What emerges is a profound meditation on existence as continuation. The essay repeatedly returns to those who did not disappear, who cultivated despite expropriation, who cared despite violence, who remained despite every demand for extinction. Cultivation therefore becomes an image of the eventual: not what ought to happen, nor what history guarantees, but what continues to come to pass through collective acts of care, memory, and persistence. The text invites us to imagine the future not as a destination but as a field continuously nourished by practices that sustain existence against the forces that seek to consume it.
Next, Chimee Adịọha’s essay, “Filming Same-Sex: Queer Film Subcultures and the Disruption of Surveillance in Nigeria,” examines queer filmmaking in Nigeria under the shadow of legal prohibition, public surveillance, and institutional censorship. Beginning with the emergence of the web series Boys Like Us, the essay traces how queer filmmakers create visual spaces for existence despite a social and legal landscape structured by the Same-Sex Marriage Prohibition Act and the broader culture of anti-queer violence it has intensified.

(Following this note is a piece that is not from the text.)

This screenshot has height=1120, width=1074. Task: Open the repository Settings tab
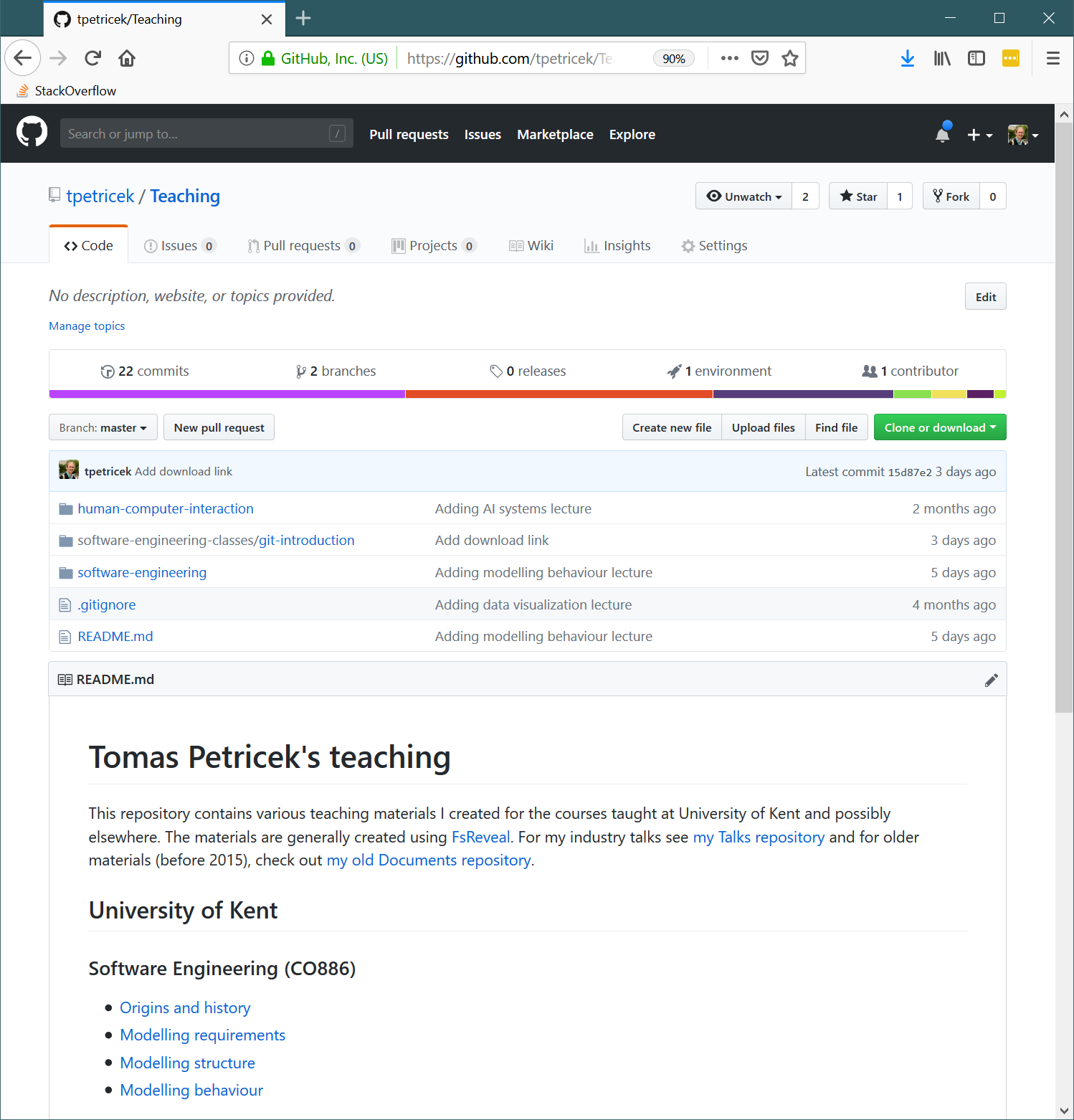pos(714,246)
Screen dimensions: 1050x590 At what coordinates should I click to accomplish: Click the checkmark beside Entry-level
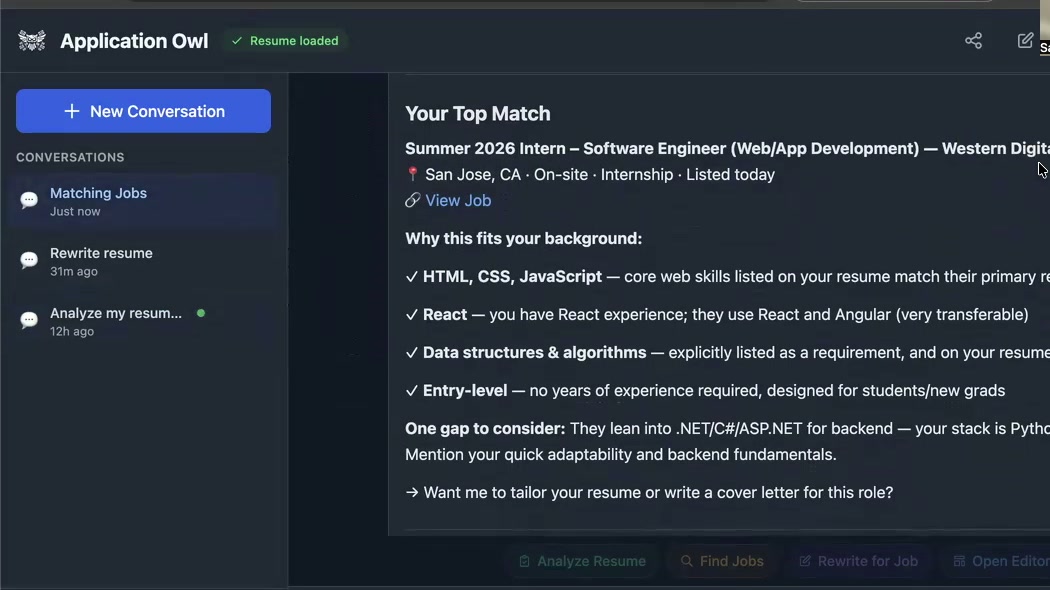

Instead of focusing solely on repression, however, the essay turns its attention to what queer cinema makes possible. Through discussions of films such as Hell or High Water, Complicated, and Beyond the Closet, Adịọha identifies a growing constellation of practices that insist on representing queer Nigerian lives ethically, truthfully, and publicly. These films challenge what he calls a climate of “visual phobia” in which queer existence is rendered invisible, distorted, or criminalized.
The essay’s most significant contribution lies in its understanding of visibility. Visibility is not treated as mere representation. It becomes a struggle over who is permitted to appear, who may tell their story, and under what conditions existence can be publicly acknowledged. Drawing on Evelynn Hammonds, Jennifer DeClue, and Michelle Parkerson, the essay positions queer filmmaking as a practice of articulation against imposed silence.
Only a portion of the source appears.